Ohne Kredite kann sich München all das trotz der hohen Gewerbesteuer nicht leisten: Die Stadt wird sich mit 1,1 Milliarden Euro neuverschulden. Am Ende dieses Jahres, so kündigt es der Kämmerer an, werde München einen Schuldenstand von zirka 2,6 Milliarden Euro ausweisen.
München muss gut haushalten
Um sich die Zinsen und die Tilgung dieses Schuldenbergs leisten zu können, muss München in den nächsten Jahren gut haushalten. Es sei nötig, dass jedes Jahr ein Überschuss von 400 Millionen Euro erwirtschaftet werde - also fast viermal so viel wie in diesem Jahr, in dem die Gewerbesteuereinnahmen so hoch waren wie nie zuvor. Frey verglich angesichts dieser Zahlen die Stadt mit einem Hochseilartisten, der sich gut gegen Windstöße wappnen müsse.
"Die Stadt verfrühstückt all ihre Reserven"
Die Opposition befürchtet, dass er vom Seil geweht wird. CSU, AfD, FDP, ÖDP, Freie Wähler aber auch die Linke lehnten den Haushalt ab. "Die Stadt verfrühstückt all ihre Reserven", es bleibe kein Spielraum mehr, führte CSU-Fraktionschef Manuel Pretzl aus. Er fürchtet sogar, dass die Regierung von Oberbayern den Münchner Haushalt bald nicht mehr genehmigen werde.

Kritik an den Prioritäten
Außerdem setze die grün-rote Rathauskoalition aus Sicht Pretzls die falschen Prioritäten: Statt Geld für den Radverkehr auszugeben, solle die Stadt lieber die Sanierung von Schulen vorantreiben. Und statt für acht Tramlinien Machbarkeitsstudien in Auftrag zu geben, solle die Stadt lieber realistisch bleiben und eine oder zwei Linien mit viel Schwung vorantreiben. Auch dass das Mobilitätsreferat 44 Stellen mehr bekommt, hält Pretzl für falsch.

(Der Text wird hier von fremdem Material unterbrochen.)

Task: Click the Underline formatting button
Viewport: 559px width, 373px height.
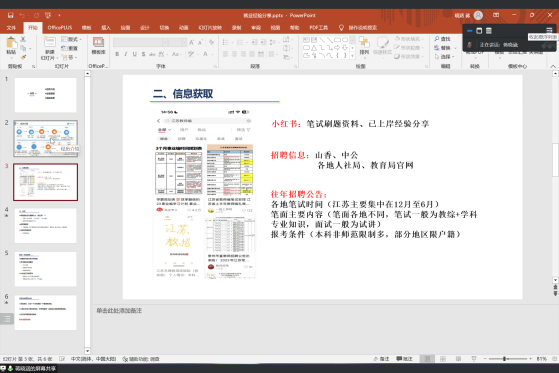Action: coord(134,54)
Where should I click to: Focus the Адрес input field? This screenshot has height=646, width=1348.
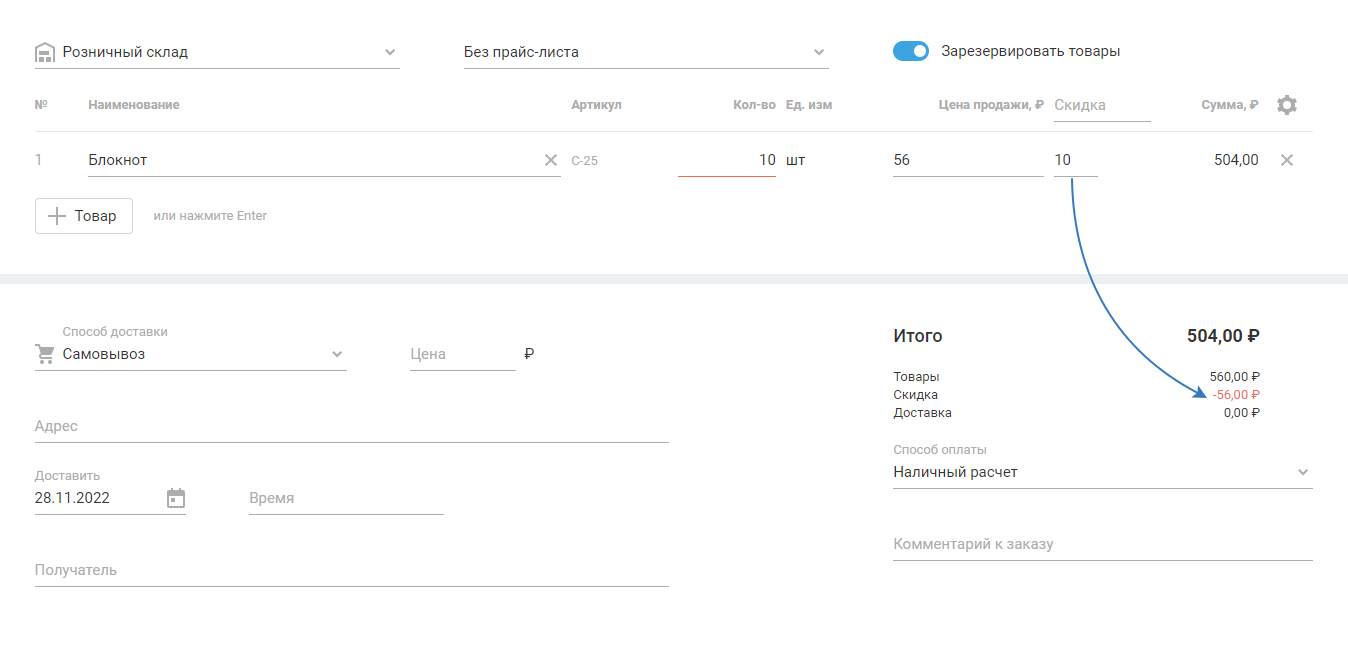pyautogui.click(x=351, y=426)
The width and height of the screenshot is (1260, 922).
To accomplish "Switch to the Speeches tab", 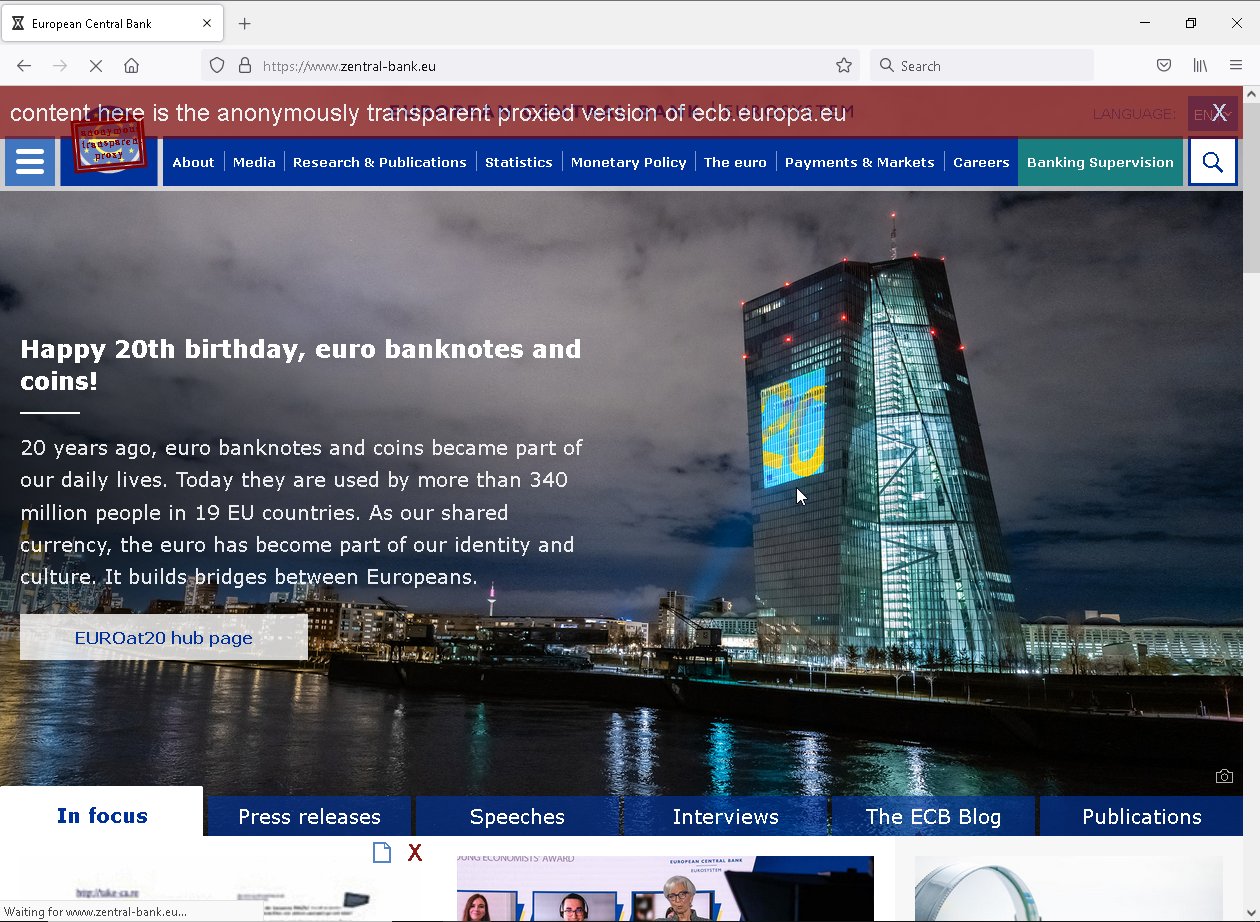I will point(517,817).
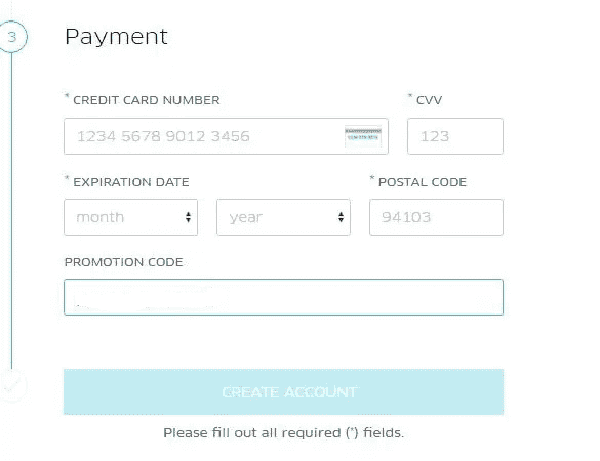Click the required fields notice text
600x461 pixels.
(x=284, y=433)
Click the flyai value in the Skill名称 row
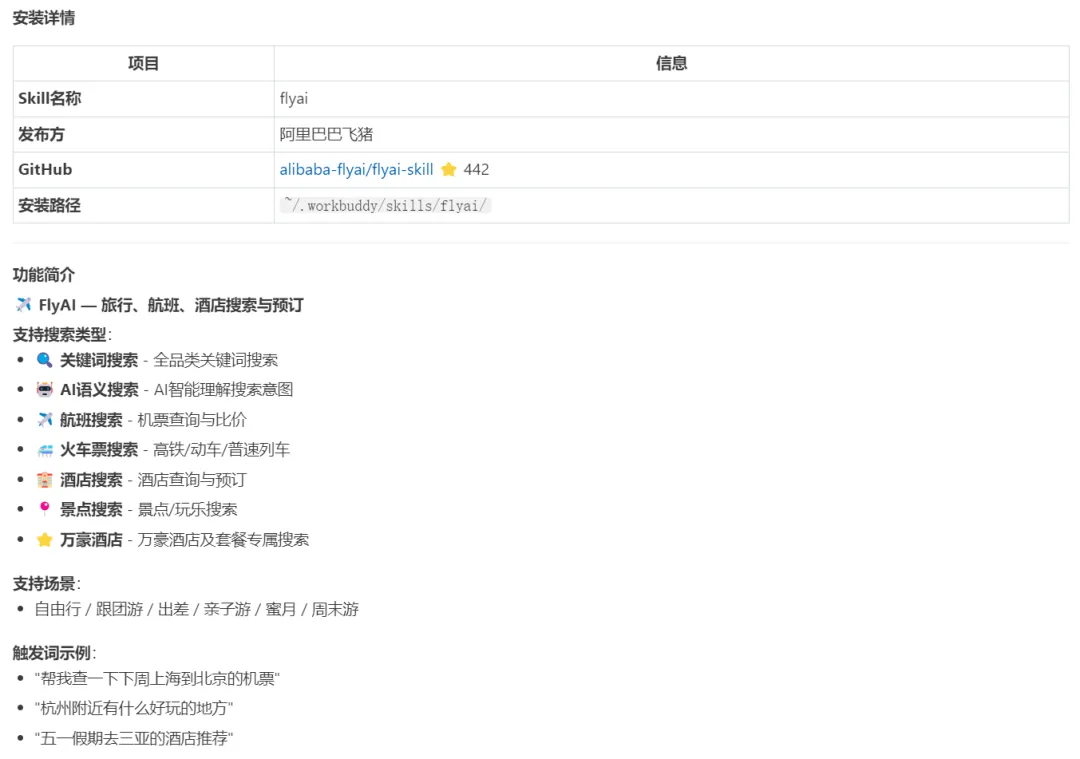The width and height of the screenshot is (1080, 759). click(293, 98)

Reformen und Digitaliserung stehen an
Sogar der Personalreferent Alexander Dietrich (CSU) wies darauf hin, dass in der Münchner Stadtverwaltung doppelt so viel Personal für die gleichen Aufgaben vorhanden sei wie in anderen Kommunen. Es sei notwendig, Reformen und die Digitalisierung weiter voranzutreiben und Doppelstrukturen abzubauen. Ansonsten könne sich München die vielen Investitionen in den nächsten Jahren nicht leisten, befürchtet Dietrich.